As at school, Ash made no close friends at Sandhurst, though he was liked, and to a great extent admired – the latter again almost solely on account of his success as an athlete. He won the Pentathlon, played football, cricket and fives for the College, took first place in the riding events and marksmanship, and passed out twenty-seventh in a list of two hundred and four cadets.

Uncle Matthew and Aunt Millicent, Cousin Humphrey and two elderly female Pelham-Martyns attended the Passing-Out Parade. But Colonel Anderson had not been present. He had died in the previous week, leaving a small legacy to each of his two Indian servants, in addition to a sum sufficient to cover their return to their own country, and a letter to Ash asking him to see that they reached their homes in safety. His house and its contents had been left to a nephew, and Ash, Ala Yar and Mahdoo had spent their last month in England at Pelham Abbas; embarking at the end of June on the S.S. Canterbury Castle, for Bombay. The years of exile were over, and for all three of them, home lay ahead.

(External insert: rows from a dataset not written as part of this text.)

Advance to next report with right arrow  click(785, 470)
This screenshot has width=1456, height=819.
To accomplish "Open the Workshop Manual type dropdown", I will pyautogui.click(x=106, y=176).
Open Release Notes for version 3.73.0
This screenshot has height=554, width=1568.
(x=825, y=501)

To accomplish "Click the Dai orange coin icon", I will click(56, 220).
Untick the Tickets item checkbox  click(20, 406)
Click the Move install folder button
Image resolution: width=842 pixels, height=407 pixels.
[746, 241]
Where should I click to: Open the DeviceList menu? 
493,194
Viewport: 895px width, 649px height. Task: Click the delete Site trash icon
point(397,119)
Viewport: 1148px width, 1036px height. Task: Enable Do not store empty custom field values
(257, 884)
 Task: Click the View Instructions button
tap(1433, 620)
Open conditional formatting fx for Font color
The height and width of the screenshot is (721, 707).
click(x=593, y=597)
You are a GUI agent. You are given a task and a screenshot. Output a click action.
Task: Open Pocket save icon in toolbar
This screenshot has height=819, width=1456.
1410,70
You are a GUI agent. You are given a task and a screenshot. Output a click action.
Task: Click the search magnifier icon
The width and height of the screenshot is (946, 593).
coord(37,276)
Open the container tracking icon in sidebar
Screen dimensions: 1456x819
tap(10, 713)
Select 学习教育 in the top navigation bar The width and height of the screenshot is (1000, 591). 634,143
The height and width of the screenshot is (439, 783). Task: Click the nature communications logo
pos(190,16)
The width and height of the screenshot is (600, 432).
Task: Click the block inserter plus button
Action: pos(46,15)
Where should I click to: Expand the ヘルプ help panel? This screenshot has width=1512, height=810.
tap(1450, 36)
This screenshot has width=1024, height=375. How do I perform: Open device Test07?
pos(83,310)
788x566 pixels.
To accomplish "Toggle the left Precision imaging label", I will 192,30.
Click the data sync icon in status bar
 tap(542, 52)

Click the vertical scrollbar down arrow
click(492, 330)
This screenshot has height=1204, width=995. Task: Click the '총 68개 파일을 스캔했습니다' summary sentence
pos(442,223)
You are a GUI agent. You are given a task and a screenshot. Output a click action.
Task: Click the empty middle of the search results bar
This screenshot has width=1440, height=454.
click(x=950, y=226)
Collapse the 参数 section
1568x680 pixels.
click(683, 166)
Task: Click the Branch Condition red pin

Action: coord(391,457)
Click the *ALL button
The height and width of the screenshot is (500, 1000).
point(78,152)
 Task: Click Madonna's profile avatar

‘It will be good to see Lahore again,’ said Mahdoo. ‘There be many larger cities in Belait, but save only in the matter of size, none can rival Lahore.’

‘Or Peshawar – or Kabul,’ grunted Ala Yar. ‘It will be pleasant to purchase proper food in the bazaars once more and to smell the morning among the Khyber hills.’

Ash said nothing. He leaned upon the rail and watched the foam-streaked water widen between the ship and the shore, and saw life opening before him like a vast sunlit plain stretching away and away towards unimaginable horizons. A plain across which he could travel at will, choosing his own path and taking his own time.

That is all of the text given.